Young people in Britain are lining up to buy the hottest new release. It's not a pop recording, it's a book - featuring a boy who discovers he's a wizard, reports CBS News Correspondent Richard Roth.

The third volume of the adventures of Harry Potter is a hot item. Mostly propelled by word of mouth among kids on both sides of the Atlantic, the first two Harry Potter books sold more than 750,000 copies.

"They absolutely adore it," said one mother. "They couldn't wait to read it. Children that don't normally read are reading."

One young customer described the book's appeal for her. "It's fantasy but it's quite realistic, also," she said.

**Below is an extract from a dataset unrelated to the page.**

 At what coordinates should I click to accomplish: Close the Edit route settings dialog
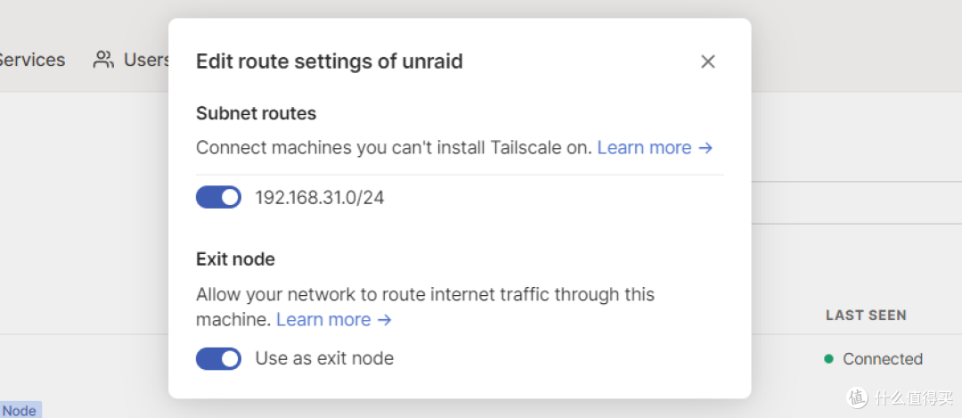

Since the summer school holiday in England hadn't started by Thursday, bookstores were asked not to begin selling the book until after 3:45 in the afternoon. The publishers claimed they didn't want to tempt anyone to play hooky.

Parents came in to buy copies for children who worried that the stores would sell out.

The book's author, J.K. Rowling, has become a national celebrity. A single mother formerly on welfare, she has done much of her writing in an Edinburgh café.

"The book is supposed to be funny," explained Rowling. "A lot of the humor for me comes from this conflict between the magical, very subversive world, and the workaday world where people refuse to see what is right under their noses, which is that there are still wizards living everywhere, but in secret. It amused me."